Bachar Ja'fari à la conférence
d'Astana :
l'Occident a fait du terrorisme une arme
politique
Bachar
al-Jaafari - Photo : SANA
Mardi 24 janvier 2017
La conférence
d’Astana pour la paix en Syrie,
organisée sous l’égide de la Russie, de
l’Iran et de la Turquie, a commencé
lundi 23 février à Astana, capitale du
Kazakhstan promue capitale
internationale de la diplomatie, avec
une présence occidentale purement
ornementale en la personne de
l’ambassadeur américain, invité à
l’initiative de la Russie en guise de
main tendue à la nouvelle administration
US. Celle-ci a maintes fois affirmé
faire de la lutte contre Daech, création
d’Obama et Clinton selon l’aveu de
Trump, une priorité absolue, et renoncer
à la politique de déstabilisation et
d’ingérence désastreuse de son
prédécesseur. L’intervention de Bachar
Ja’fari, représentant de la Syrie à
l’ONU et à Astana, nouvelle capitale
diplomatique mondiale, est intégralement
transcrite ci-dessous.
Contrairement à
la déclaration de la délégation
syrienne, sobre, conciliante et mesurée
au point de ne désigner nommément aucune
entité ennemie sinon Daech et al-Nosra,
et considérant « L’Armée de l’Islam »
comme un interlocuteur légitime (bien
qu’elle soit également terroriste, elle
ne fut nullement caractérisée comme
telle, une issue lui étant proposée
conformément à la politique de
réconciliation nationale du gouvernement
syrien),
la délégation de « l’opposition syrienne
armée » n’a omis aucune hostilité :
propos sectaires, clivants et
belliqueux, accusations grandiloquentes
et épithètes flétrissantes à destination
exclusive du régime syrien et de ses
alliés, amalgamés au terrorisme,
prétention à représenter le peuple
syrien dans son ensemble et refus de
reconnaître la légitimité de la
délégation officielle syrienne, négation
de toute ingérence étrangère hormis la
Russie l’Iran et le Hezbollah, exigence
de l’extension du cessez-le-feu à toute
la Syrie et à toutes les factions
combattantes (y compris Daech et àl-Nosra)

- Données:
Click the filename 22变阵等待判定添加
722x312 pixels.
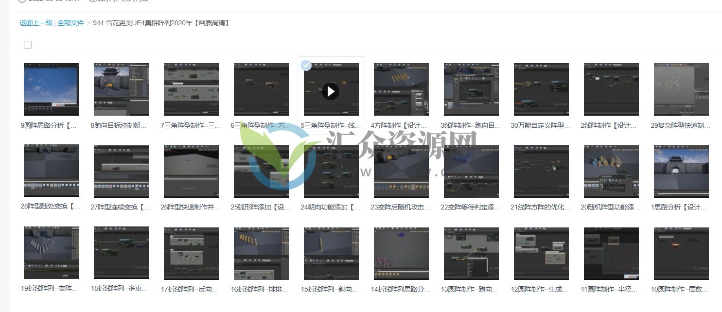470,207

- Consignes:
1: D'après l'article sur la conférence d'Astana, sous l'égide de quels pays cette conférence est-elle organisée ?
2: Poursuivez l'article sur la conférence d'Astana à partir de l'endroit où il s'arrête.

- Corrigé:
1: Elle est organisée sous l'égide de la Russie, de l'Iran et de la Turquie.

2:
et du départ de Bachar al-Assad comme
des préliminaires indispensables,
accusation de violations du
cessez-le-feu par les forces syriennes
et alliées – jusqu’à Wadi Barada, d'où
les terroristes ont empoisonné les
sources d’eau potable de 4 millions de
résidents de Damas et de ses environs
(ce qui de fait cautionne cet acte) et
d'où le gouvernement veut les déloger,
dénonciation d’un expansionnisme iranien
dans tout le Moyen-Orient, etc. On
comprend plus aisément la réaction de
Bachar Ja’fari, dénonçant un amateurisme
voire une tentative de sabotage de la
conférence orchestrée de l’extérieur.
La conférence se
clôturera mardi 24 janvier. Son succès –
elle vise à consolider le cessez-le feu
pour toutes les factions combattantes,
hormis Daech et al-Nosra, exclues de
facto – dépendra des négociations en
coulisses entre les sponsors régionaux
et internationaux du djihadisme et les
alliés de la Syrie. Mais quoi qu’il
arrive, sur le terrain, l’avancée du
régime face aux groupes terroristes se
poursuivra, de même que le processus de
reconstruction qui est déjà en cours.
Bachar Ja’fari :
Cher ami le Ministre des Affaires
Etrangères de la République amie du
Kazakhstan, Kheirat Abd-al-Rahmanov, je
te remercie vivement de ta déclaration
d'ouverture que nous avons écoutée très
attentivement.
Et permets-moi
d'adresser également des salutations
particulières au Président de la
République amie du Kazakhstan,
Noursoultan Nazarbaïev, pour nous avoir
accueillis dans votre belle capitale
d'Astana.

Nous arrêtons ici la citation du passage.